The Upside of Extremism
In 1963, at the height of racial segregation in the southern United States, Martin Luther King Jr. was arrested for a non-violent protest in Birmingham, Alabama. King’s arrest caused many of his religious peers to examine his methods. Eight of his fellow clergymen responded to his actions in a letter that questioned why he found it necessary to protest segregation. In his Letter from a Birmingham Jail, Martin Luther King Jr. addresses his fellow clergymen on the necessity of civil disobedience in overcoming segregation. His primary rhetorical strategies are appeals to religion and patriotism, and while the biblical allusions may at first appear to be his primary method, patriotism takes precedence.
Since King is writing to his fellow clergymen, the letter contains several religious allusions. However, King’s tone throughout the letter shows he is mainly concerned about the lack of activism against segregation throughout the country. His peers viewed him as an extremist, a label King embraced by stating “Was not Jesus an extremist for love…Was not Amos an extremist for justice… Was not Paul an extremist for the Christian gospel?”(King 6). King is alluding to historically influential Christian leaders and extremists in order to convey his view of acceptable extremism to his Baptist colleagues. King goes on to mention the famed situation at Calvary’s hill, where three extremist men were crucified, writing “Two were extremists for immorality, and thus fell below their environment. The other, Jesus Christ, was an extremist for love, truth and goodness, and thereby rose above his environment. Perhaps the South, the nation, and the world are in dire need of creative extremists” (King 7). Although King is alluding to another religious event, h emphasizes patriotism by stating that the South is in need of more patriots to champion civil rights. King is using examples from a subject his initial readers know very well and interpreting them into persuasive arguments for his peers to take more direct action.
King shows he is not emphasizing religious action when he says “Perhaps I must turn my faith to the inner spiritual church, the church within the church, as the true ekklesia and the hope of the world” (King 8). The “church within the church” specifically references King’s own self morals. King has chosen to make patriotism his emphasis because segregation is an issue that can only be solved through political action. According to King “In any nonviolent campaign there are four basic steps: collection of the facts to determine whether injustices exist; negotiation; self purification; and direct action” (King 1) and since Birmingham had failed the first 3 basic steps, King found it necessary to incite protest with the hope that other churches followed his lead towards a more racially tolerant south. King used the letter as a way of recruitment. King mentions that being a good Christian meant fighting the unjust laws in Birmingham, but his letter shows precedence in his arguments for why civil disobedience is needed. King appeals to a broader audience, beyond just Christians by writing “when you are harried by day and haunted by night by the fact that you are a Negro, living constantly at tiptoe stance, never quite knowing what to expect next, and are plagued with inner fears and outer resentments; when you are forever fighting a degenerating sense of ‘nobodiness’--then you will understand why we find it difficult to wait” (King 3). In his letter, King purposely includes examples and quotes on why direct action against segregation is important to the clergymen so that the letter would transcend Christians and convince all people reading the letter to join his cause. This is also demonstrated when King references other religions like Judaism. When King mentions “It was ‘illegal’ to aid and comfort a Jew in Hitler's Germany. Even so, I am sure that, had I lived in Germany at the time, I would have aided and comforted my Jewish brothers” (King 4). The letter appeals to Jews by referring to them as his “brothers” and the readers connect to the text as if King is speaking directly to them.

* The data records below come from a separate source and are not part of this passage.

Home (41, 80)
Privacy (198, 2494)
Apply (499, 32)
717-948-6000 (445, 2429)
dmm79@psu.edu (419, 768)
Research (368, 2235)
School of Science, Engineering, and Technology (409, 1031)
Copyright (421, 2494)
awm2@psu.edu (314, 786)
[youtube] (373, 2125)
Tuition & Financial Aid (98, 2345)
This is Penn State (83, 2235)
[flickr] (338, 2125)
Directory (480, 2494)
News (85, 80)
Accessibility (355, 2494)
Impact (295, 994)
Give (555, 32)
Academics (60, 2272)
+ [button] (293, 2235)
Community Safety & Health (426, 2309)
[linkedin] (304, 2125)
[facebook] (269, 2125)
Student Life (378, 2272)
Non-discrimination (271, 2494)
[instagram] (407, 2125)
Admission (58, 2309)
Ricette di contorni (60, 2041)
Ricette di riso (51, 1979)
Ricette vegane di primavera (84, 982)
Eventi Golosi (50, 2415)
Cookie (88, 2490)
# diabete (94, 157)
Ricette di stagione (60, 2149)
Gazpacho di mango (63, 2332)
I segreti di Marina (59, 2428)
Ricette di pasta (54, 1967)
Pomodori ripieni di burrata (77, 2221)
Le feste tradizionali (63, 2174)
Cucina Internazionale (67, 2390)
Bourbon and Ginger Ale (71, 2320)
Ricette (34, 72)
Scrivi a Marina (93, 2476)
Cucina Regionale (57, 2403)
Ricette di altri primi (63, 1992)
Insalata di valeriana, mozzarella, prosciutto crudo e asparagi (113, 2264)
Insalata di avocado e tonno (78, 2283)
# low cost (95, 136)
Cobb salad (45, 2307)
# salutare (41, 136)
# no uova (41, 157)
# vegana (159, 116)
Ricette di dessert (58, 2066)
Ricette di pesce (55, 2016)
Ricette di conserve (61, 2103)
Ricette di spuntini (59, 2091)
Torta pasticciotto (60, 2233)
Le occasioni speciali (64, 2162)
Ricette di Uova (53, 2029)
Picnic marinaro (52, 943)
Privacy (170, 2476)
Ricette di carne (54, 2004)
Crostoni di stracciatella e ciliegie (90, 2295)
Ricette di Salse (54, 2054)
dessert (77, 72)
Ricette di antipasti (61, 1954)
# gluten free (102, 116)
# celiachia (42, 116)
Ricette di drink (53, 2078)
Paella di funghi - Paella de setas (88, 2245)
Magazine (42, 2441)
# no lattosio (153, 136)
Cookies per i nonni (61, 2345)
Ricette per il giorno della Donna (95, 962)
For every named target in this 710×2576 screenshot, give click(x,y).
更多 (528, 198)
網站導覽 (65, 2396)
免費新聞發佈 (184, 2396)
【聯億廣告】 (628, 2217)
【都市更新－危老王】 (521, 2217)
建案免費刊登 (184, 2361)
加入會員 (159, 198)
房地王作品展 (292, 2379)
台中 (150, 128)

King’s letter is not a religious document; it is a motivational speech on why patriotism is an important part of ending discrimination. Patriotism is love and defense for one’s country, including the people in it. Patriotism is a positive version of extremism that King uses in argument of ending segregation; if one does not support the country’s population as a whole, they do not fully support their country as patriots. Quotes like “One has not only a legal but a moral responsibility to obey laws. Conversely, one has a moral responsibility to disobey unjust laws. I would agree with St, Augustine that ‘an unjust law is no law at all’,” (King 3) show King’s mastery of religious allusions that primarily appeal to his immediate audience, or the eight pastors who wrote him the letter, to convert his fellow clergymen into patriots. King does not intend to give pastors a sermon, but instead shows why being an extremist for ending discrimination is better than waiting for the fall of racial segregation. As King says " ’All Christians know that the colored people will receive equal rights eventually, but it is possible that you are in too great a religious hurry’…Such an attitude stems from a tragic misconception of time, from the strangely irrational notion that there is something in the very flow of time that will inevitably cure all ills. Actually, time itself is neutral; it can be used either destructively or constructively” (King 5). In this case, King’s time is being used constructively because his constant protest against segregation leads to civil rights for blacks in his not-so-distant future.